Part of the resources provided by Fenix are dedicated to HBP research and EBRAINS services as well as related research projects. A so-called programmatic access model allows to provide these resources to a research community (here the brain research community represented by HBP), with the latter being responsible for the allocation of the resources to projects proposed by researchers from that community.

The HBP allocates the resources based on a peer-review mechanism that follows principles established by PRACEFootnote 5. Such a mechanism is widely used for making HPC resources available as it helps to ensure expensive resources being used for excellent science. The principles mandate, among other requirements, the peer-review process to be transparent and clear to all relevant stakeholders.
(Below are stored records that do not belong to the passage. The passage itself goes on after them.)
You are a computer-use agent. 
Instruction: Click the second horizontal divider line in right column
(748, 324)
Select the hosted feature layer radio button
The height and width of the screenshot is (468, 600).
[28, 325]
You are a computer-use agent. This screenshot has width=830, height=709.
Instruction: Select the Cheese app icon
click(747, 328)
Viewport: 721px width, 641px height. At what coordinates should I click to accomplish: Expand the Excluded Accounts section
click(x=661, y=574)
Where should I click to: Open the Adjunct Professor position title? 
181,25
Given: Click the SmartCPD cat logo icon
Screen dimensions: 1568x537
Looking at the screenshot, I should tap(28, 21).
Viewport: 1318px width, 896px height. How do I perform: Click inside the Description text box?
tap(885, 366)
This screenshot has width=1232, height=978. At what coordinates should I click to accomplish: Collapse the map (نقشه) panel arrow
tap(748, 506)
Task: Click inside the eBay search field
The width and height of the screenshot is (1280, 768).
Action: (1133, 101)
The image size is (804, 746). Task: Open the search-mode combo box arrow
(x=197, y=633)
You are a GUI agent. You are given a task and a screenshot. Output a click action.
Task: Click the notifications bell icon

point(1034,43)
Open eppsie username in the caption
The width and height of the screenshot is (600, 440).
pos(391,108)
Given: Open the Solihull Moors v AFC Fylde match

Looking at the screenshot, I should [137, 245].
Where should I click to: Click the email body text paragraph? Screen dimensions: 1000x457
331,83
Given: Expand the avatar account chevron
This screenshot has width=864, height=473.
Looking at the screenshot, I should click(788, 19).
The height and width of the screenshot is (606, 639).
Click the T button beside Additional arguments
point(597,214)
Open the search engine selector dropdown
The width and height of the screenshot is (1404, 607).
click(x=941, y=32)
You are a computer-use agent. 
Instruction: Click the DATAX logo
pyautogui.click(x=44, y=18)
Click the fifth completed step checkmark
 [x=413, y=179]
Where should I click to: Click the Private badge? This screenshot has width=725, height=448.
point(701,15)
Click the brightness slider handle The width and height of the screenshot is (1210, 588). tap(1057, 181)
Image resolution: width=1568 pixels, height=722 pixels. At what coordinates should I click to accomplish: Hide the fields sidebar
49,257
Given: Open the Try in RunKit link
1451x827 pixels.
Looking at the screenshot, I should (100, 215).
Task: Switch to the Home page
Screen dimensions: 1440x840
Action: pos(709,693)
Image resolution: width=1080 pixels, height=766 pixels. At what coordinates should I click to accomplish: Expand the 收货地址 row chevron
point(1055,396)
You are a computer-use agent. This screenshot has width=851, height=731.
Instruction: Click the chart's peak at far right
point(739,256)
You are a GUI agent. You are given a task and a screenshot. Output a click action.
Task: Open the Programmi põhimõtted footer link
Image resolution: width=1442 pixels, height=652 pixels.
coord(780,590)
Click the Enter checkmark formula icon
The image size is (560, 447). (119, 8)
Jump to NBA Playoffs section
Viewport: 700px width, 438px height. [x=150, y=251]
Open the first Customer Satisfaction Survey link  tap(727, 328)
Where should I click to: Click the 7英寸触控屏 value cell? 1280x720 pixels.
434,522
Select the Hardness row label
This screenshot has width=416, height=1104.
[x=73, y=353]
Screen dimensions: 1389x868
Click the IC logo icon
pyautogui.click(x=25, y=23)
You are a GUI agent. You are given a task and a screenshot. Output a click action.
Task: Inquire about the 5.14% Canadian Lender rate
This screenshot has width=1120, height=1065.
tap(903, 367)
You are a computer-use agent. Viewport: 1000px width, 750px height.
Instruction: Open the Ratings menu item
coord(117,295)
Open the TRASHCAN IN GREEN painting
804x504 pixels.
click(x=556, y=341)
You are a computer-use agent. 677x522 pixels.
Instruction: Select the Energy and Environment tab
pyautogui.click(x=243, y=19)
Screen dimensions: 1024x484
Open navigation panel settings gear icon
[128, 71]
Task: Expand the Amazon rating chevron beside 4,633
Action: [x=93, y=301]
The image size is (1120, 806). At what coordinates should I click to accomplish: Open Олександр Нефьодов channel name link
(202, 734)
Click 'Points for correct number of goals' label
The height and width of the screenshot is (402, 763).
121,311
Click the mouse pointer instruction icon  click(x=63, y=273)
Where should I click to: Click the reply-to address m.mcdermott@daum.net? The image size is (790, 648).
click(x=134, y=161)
Furthermore, the process must be fair such that all proposals are evaluated solely on merit and potential high impact on European and international science and economy.

Applicants interested in using Fenix resources for brain research can, at any time, submit a proposal. After a technical review by Fenix resource providers, the EBRAINS Infrastructure Allocation Committee (IAC) is responsible for conducting or managing the scientific assessment in case of small- or large-scale resource requests, respectively. Based on the outcome of the review, the IAC can in the case of small-scale projects decide itself on whether to approve or reject a proposal. In the case of large-scale projects, the IAC prepares a decision-making proposal for the Directorate of the HBP.

6 Summary and Outlook

Fenix is an initiative that is realising a broad set of federated infrastructure services. The approach is based on a generic concept that aims for a separation of infrastructure and platform services. While the former are generic and of use for a variety of research communities, the latter are research domain specific. The approach allows research communities to establish distributed research infrastructures adapted to their needs. The brain research community is the key driver for Fenix and two examples of how this community can leverage services and resources from Fenix have been discussed. Similar efforts towards IT-based, distributed research infrastructures can, however, also be observed for other science communities.

The HBP has established mechanisms for allocating resources offered by Fenix, which is open for researchers from HBP but also for brain researchers at large. Other scientists can also apply for Fenix resources through regular calls for proposals managed by PRACE.